START THE RECORDS
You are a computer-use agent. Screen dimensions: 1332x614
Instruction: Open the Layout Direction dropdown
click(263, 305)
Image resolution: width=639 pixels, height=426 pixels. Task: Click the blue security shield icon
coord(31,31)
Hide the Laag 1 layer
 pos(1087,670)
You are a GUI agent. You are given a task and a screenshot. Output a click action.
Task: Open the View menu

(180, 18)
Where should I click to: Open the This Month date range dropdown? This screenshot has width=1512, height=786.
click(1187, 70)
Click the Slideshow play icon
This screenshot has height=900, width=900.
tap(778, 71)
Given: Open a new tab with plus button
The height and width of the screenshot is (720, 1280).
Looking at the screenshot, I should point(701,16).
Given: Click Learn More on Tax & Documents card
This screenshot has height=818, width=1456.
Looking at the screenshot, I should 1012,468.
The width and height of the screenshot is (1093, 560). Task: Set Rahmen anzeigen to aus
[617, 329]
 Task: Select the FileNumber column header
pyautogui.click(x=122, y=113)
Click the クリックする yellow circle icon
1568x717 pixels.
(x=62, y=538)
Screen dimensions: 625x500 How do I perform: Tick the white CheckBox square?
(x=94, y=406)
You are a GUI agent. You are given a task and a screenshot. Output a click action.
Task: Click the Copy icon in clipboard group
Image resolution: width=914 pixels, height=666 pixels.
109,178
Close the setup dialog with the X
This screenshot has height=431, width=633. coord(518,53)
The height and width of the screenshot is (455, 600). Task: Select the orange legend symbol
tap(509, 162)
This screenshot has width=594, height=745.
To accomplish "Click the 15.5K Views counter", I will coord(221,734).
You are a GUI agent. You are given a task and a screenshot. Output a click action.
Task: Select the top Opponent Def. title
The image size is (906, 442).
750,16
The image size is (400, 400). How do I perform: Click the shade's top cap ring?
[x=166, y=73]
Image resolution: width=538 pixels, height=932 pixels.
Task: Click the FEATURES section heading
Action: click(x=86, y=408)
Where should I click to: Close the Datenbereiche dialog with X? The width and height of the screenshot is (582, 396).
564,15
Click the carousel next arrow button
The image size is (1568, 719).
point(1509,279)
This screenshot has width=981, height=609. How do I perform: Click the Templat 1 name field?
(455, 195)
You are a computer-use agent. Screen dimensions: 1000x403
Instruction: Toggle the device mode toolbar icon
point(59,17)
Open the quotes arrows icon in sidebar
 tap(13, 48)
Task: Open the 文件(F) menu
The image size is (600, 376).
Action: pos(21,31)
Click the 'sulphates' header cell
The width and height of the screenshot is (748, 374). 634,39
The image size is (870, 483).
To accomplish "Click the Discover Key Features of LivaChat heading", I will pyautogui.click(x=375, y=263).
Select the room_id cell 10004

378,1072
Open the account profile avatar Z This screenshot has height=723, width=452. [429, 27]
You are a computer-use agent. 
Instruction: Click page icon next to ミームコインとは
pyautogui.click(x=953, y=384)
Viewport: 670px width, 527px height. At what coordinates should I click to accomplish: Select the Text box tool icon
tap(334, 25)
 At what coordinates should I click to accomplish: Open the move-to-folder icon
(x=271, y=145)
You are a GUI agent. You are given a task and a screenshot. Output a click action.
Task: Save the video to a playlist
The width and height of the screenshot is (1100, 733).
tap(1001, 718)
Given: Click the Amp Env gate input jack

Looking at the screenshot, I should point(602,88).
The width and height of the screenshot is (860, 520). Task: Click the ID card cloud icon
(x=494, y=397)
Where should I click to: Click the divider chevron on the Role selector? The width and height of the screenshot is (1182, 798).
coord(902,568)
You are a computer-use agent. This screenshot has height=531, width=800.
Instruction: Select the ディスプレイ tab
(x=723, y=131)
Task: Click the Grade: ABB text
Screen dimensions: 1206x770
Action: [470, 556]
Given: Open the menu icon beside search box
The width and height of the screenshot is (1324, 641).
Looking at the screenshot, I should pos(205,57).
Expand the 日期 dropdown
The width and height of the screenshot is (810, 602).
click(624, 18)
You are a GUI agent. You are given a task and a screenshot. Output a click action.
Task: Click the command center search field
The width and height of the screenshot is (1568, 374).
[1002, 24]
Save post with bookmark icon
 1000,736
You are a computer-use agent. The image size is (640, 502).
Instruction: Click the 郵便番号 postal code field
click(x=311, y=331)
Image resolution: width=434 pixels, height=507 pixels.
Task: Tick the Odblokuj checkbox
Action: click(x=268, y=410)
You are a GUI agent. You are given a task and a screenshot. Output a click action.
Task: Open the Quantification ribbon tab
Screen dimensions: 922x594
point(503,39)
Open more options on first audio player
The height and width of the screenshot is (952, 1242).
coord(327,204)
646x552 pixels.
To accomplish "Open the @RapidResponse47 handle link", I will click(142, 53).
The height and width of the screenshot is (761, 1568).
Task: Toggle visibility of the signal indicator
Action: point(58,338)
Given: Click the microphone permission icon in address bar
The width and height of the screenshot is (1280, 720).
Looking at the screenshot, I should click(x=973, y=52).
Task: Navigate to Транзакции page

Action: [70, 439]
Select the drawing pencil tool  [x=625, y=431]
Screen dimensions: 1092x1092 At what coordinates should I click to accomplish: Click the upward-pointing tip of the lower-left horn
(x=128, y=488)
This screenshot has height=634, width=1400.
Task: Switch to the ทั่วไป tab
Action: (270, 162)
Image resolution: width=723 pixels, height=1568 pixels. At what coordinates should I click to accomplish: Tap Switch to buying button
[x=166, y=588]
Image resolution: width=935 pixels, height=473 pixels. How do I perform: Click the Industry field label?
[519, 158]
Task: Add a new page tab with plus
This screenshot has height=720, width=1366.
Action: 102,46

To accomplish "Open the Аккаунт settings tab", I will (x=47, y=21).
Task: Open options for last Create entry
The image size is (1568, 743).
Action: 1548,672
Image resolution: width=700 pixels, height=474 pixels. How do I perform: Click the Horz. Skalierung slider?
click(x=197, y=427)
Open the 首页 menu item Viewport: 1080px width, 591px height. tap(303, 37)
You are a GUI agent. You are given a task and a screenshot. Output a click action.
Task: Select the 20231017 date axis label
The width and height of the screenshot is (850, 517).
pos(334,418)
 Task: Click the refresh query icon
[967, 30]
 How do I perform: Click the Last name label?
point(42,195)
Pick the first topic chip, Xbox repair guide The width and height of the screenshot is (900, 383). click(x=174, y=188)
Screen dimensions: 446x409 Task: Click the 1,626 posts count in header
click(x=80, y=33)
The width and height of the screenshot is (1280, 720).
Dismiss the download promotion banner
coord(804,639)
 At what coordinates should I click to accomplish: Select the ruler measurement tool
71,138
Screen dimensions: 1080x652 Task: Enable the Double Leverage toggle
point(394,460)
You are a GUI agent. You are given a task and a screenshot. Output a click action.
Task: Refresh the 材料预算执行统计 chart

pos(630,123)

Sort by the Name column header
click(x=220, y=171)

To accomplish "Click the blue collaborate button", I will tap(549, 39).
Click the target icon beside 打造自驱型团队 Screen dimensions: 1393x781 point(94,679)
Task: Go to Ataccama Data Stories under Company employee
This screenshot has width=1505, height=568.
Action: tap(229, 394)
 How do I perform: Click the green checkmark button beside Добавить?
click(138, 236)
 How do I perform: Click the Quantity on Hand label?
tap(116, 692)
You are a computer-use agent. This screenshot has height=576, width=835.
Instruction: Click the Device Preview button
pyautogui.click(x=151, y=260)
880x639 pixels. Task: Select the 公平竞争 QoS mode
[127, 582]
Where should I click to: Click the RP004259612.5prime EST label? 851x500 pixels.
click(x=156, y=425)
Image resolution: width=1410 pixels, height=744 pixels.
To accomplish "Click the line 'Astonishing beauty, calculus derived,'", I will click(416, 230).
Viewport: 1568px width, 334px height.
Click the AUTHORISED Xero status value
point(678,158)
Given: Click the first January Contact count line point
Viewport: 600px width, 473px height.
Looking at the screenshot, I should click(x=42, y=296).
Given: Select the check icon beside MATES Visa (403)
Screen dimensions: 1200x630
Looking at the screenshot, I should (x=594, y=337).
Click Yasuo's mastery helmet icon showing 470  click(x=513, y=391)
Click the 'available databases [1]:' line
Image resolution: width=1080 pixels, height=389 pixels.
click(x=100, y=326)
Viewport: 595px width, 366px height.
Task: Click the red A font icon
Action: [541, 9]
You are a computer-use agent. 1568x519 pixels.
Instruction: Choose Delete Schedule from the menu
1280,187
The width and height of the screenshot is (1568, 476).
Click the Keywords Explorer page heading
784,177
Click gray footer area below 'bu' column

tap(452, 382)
END THE RECORDS
• _WHAT THE EXERCISE ASKS_: Among the entries above, the line containing "Task: Select the 20231017 date axis label", the line containing "Pick the first", and all lines between them are to be restated word for word; nothing else belongs in the reply.

• _ANSWER SECTION_:
Task: Select the 20231017 date axis label
The width and height of the screenshot is (850, 517).
pos(334,418)
 Task: Click the refresh query icon
[967, 30]
 How do I perform: Click the Last name label?
point(42,195)
Pick the first topic chip, Xbox repair guide The width and height of the screenshot is (900, 383). click(x=174, y=188)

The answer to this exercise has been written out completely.